Nach einer Entscheidung des Oberlandesgerichts (OLG) München können gut 50.000 Wirecard-Aktionäre weiter auf eine Entschädigung im Insolvenzverfahren hoffen. Der 5. Zivilsenat des OLG hat entschieden, dass die Aktionäre ihre Forderungen zur Insolvenztabelle anmelden können. Gegen den Insolvenzverwalter Michael Jaffé geklagt hatte die Vermögensverwaltung Union Investment, die von 2015 bis 2020 Wirecard-Aktien für 33 ihrer Kunden gekauft hatte. Abgeschlossen ist die Sache damit aber nicht, es handelt sich um ein Zwischenurteil.
In der ersten Instanz hatte das Landgericht (LG) München I die Klage noch abgewiesen. (Urt. v. 23.11.2022, Az. 29 O 7754/21). Die Kammer entschied damals, dass “etwaig bestehende Schadenersatzansprüche der Klägerin nicht als Insolvenzforderungen im Rang des § 38 InsO zur Tabelle festgestellt werden können". Eine Einordnung der Ansprüche von Aktionären als Insolvenzforderung sei "mit den Grundwerten des Insolvenzrechts nicht vereinbar".
Insolvenzverwalter Jaffé will nun vor dem Bundesgerichtshof klären lassen, ob die Forderungen von Aktionären den gleichen Rang haben wie die Ansprüche von Gläubigern, denen ein insolventes Unternehmen Geld schuldet. Das bestätigte ein Sprecher Jaffés. Auch das OLG verweist in seinem Zwischenurteil darauf, dass bislang höchstrichterlich nicht entschieden ist, ob Schadenersatzansprüche von Aktionären Insolvenzforderungen im Sinne der Insolvenzordnung sind.
Es geht um sehr viel Geld
Laut OLG haben etwa 50.000 Wirecard-Aktionäre Schadensersatzansprüche in Höhe von an die 8,5 Milliarden Euro angemeldet. Insgesamt fordern die Wirecard-Gläubiger 15,4 Milliarden Euro. Bislang hat Jaffé 650 Millionen Euro aus der Insolvenzmasse gesichert. Sofern nicht noch überraschend weitere Milliarden auftauchen, werden die Gläubiger also in jedem Fall nur einen kleinen Teil ihrer Forderungen bekommen.

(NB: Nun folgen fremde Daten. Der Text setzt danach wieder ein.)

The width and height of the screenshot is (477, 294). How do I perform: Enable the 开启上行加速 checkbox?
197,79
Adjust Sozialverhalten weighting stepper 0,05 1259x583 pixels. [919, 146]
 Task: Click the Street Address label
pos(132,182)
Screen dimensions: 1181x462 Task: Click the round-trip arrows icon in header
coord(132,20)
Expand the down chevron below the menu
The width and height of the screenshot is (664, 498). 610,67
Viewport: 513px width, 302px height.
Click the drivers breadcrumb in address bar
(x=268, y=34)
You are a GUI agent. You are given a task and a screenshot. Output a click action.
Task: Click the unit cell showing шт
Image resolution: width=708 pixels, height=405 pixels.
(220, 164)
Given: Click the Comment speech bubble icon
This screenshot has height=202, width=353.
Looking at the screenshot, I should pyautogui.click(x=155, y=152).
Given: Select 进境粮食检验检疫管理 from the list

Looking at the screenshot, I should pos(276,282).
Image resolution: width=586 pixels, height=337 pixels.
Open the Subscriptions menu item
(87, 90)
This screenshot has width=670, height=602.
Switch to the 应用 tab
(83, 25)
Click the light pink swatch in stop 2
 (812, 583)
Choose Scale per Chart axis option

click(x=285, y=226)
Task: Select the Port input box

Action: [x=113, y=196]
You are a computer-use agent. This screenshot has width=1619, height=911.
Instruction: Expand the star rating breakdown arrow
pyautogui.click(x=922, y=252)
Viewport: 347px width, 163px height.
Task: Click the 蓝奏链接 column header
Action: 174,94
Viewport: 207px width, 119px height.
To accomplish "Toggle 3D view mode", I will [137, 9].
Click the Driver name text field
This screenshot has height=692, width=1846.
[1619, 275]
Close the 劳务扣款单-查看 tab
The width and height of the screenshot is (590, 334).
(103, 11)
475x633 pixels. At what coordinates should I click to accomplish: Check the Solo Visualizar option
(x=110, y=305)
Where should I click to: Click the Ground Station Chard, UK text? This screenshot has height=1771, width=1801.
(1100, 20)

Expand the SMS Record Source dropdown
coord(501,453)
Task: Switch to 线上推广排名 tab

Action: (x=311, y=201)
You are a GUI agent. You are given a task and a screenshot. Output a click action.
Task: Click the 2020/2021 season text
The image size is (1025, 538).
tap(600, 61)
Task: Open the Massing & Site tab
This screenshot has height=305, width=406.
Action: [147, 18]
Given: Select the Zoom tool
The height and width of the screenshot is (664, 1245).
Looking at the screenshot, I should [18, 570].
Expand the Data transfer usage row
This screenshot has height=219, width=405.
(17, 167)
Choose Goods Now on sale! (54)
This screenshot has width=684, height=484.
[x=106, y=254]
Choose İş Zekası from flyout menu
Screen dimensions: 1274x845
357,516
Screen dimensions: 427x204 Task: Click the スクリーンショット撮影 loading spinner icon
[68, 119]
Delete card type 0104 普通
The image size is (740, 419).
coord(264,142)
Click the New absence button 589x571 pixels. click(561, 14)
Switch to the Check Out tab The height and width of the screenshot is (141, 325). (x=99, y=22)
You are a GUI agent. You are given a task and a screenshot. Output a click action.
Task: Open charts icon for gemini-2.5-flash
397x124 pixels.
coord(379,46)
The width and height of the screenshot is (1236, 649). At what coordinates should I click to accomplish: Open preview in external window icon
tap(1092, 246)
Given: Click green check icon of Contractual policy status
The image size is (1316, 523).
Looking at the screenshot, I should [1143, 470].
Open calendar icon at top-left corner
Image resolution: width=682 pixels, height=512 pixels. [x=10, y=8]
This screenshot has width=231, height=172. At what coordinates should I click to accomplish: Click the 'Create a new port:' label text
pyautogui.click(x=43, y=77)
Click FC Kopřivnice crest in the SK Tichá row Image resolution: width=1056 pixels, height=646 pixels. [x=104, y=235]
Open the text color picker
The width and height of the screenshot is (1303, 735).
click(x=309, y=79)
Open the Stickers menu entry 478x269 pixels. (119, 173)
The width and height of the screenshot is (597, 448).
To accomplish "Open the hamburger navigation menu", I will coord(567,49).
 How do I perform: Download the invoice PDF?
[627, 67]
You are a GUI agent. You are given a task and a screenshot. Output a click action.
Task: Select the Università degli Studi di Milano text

Der Insolvenzverwalter sieht die Forderungen von Gläubigern als vorrangig. Wirecard schuldet sowohl kreditgebenden Banken als auch ehemaligen Angestellten viel Geld. Aktionäre hingegen haben zwar Kursverluste erlitten, dem Konzern aber weder Geld geliehen noch sonstige Leistungen erbracht, bei denen Wirecard die Zahlung schuldig geblieben wäre. Hätten die Aktionäre gleichrangige Ansprüche, bliebe für die Gläubiger sehr viel weniger Geld übrig, argumentiert Jaffé.
Der Kollaps des Dax-Konzerns im Sommer 2020 hatte neben dem Strafverfahren hunderte von Zivilklagen zur Folge. Bei einem Großteil dieser Klagen handelt es sich um Schadensersatzklagen früherer Wirecard-Aktionäre gegen den seit Sommer 2020 in Untersuchungshaft sitzenden Ex-Vorstandschef Markus Braun und die Wirtschaftsprüfungsgesellschaft EY, die die mutmaßlich falschen Wirecard-Bilanzen testiert hatte.